Location
- Via Guglielmo Pecori Giraldi, 137 - 00135 Rome Italy
- 41°56′23″N 12°26′58″E﻿ / ﻿41.93974°N 12.44953°E

Information
- Type: Private school, International school
- Established: 1988
- Head of School: Ms. Corina Rader
- Faculty: 91
- Gender: Co-educational
- Age: 2 to 18
- Enrolment: 519
- Education system: IB Primary Years Programme, Cambridge IGCSE, IB Diploma Programme
- Language: English
- Area: 9,000 square metres (11,000 sq yd)
- Colours: blue and green
- Affiliation: Globeducate Network
- Website: www.romeinternationalschool.it

= Rome International School =

Private international school in Rome, Italy

Rome International School (RIS) is a private and co-educational international school in Rome, Italy. The school offers international education to children aged 2 to 18 years from Nursery through to Grade 13. The language of instruction is English. RIS is an International Baccalaureate School offering the IB Primary Years Programme in the Elementary School and the IB Diploma Programme in the last two years of High School. Students in Grades 10 and 11 take the Cambridge IGCSE.

==History==
RIS opened its doors to its first Elementary School students in September 1988. The Middle School opened in September 2001 and the High School was launched in 2007. RIS was authorised to deliver the International Baccalaureate Diploma Programme in June 2009.

==Organisation==
In 2018, Rome International School was acquired by Globeducate (formerly known as NACE Schools).

==Curriculum==
RIS has been an International Baccalaureate World School since June 2009.

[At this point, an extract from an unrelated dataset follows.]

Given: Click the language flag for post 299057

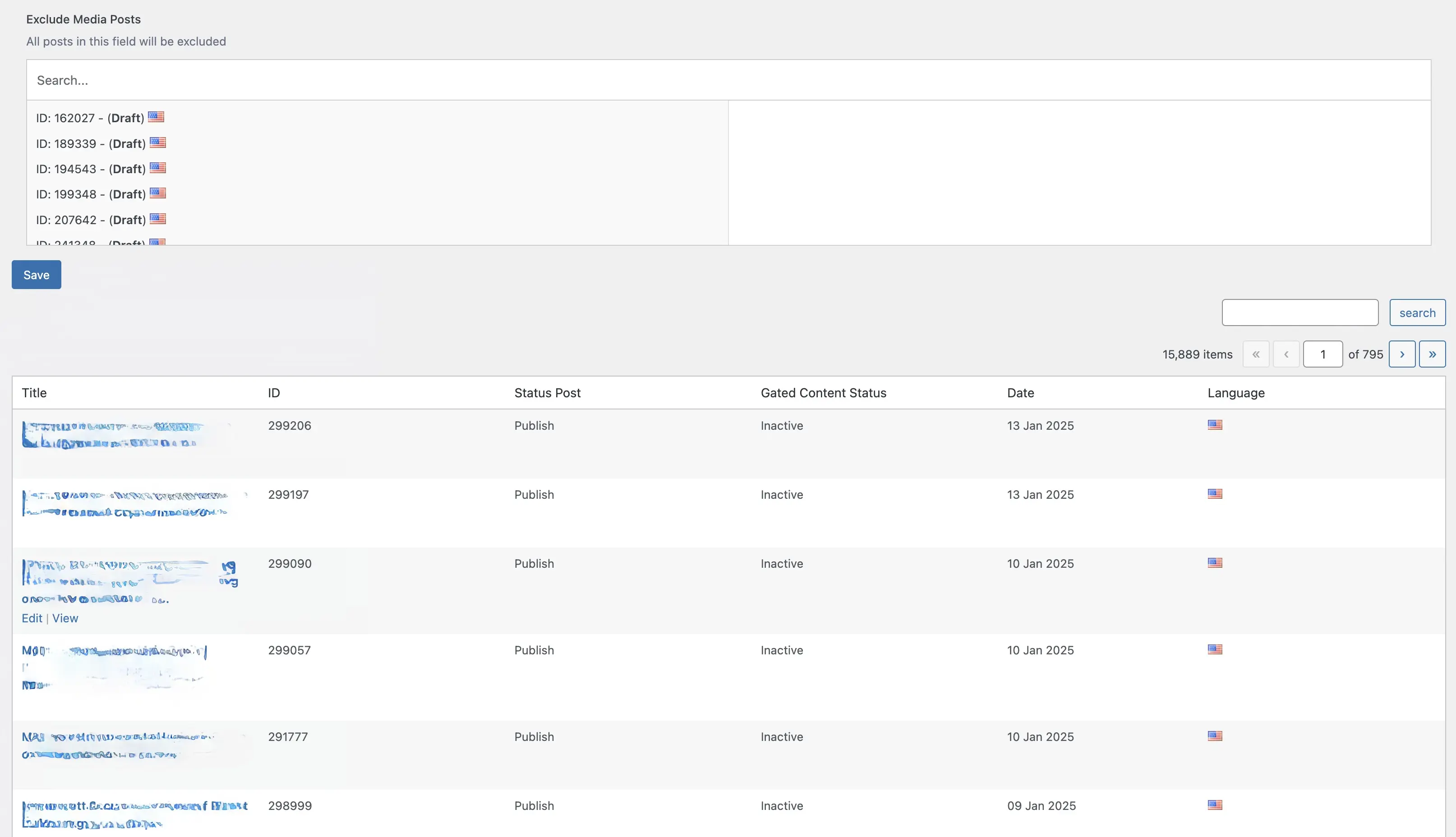Looking at the screenshot, I should [x=1215, y=649].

In July 2012, Rome International School received authorisation from the IB governing body in The Hague, The Netherlands to offer the IB Primary Years Programme (PYP).

RIS is a meritocratic school: advancement is based on individual ability and achievement. Admission to the school is selective, subject to interviews, entrance tests and reports from previous schools, and scholarships are available for worthy international students.

==Elementary School==
Elementary School children from 6 to 11 years old attend the International Baccalaureate Primary Years Programme (IB PYP). The PYP encourages children to take responsibility for learning and build their skills to become lifelong learners.

The PYP is transdisciplinary, meaning students investigate big ideas supported and enriched by the traditional subject areas. The IB is committed to assuring that students in IB programmes meet and exceed local or national standards.

Students at Rome International School are educated in a transdisciplinary way in the following subjects:

- English
- Italian
- Mathematics
- Science
- History
- Geography
- The Arts:
  - Drama
  - Music
  - Visual Arts
  - PSPE (Personal, Social and Physical Education)
  - Music
  - ICT
- Science
- History and Geography (Social Studies)

==Middle School==
Pupils from 12 to 14 years old attend Middle School. The school is not pursuing full implementation of the IB Middle Years Programme. However, many of the fundamental concepts of the MYP are included in the Middle Years curriculum with the aim of developing the qualities of the IB Learner Profile.

The Middle School programme is the range of learning resources available for Cambridge Secondary Education.

In the 2015/16 school year, the school introduced Cambridge Checkpoint for Grade 9 students, a diagnostic tool designed to assess learners at the end of the Middle Years, in English, Maths and Science.

The school offers a choice of French, Spanish, Arabic or Chinese languages and also offers students the opportunity to follow an Italian curriculum to coincide with the international curriculum where at the end of Year 9, these students can take the Italian Terza Media.

==High School==
From 14 to 18 years old teens attend High School where Grade 10 and 11 students take the Cambridge International General Certificate of Secondary Education (IGCSE) examination at the end of Grade 11 and successful applicants can then take the two-year IB Diploma Programme and are also able to take the Italian Maturità.

==Location and facilities==
In July 2014, Rome International School relocated to a new campus in Via Guglielmo Pecori Giraldi, 137. The campus is situated in a natural park of over 3.5 ha and has a covered surface area of around 9,000 m2. It features a 230-seat auditorium, two gyms, a cross-country running track, large external sports grounds, and ample recreational and study areas.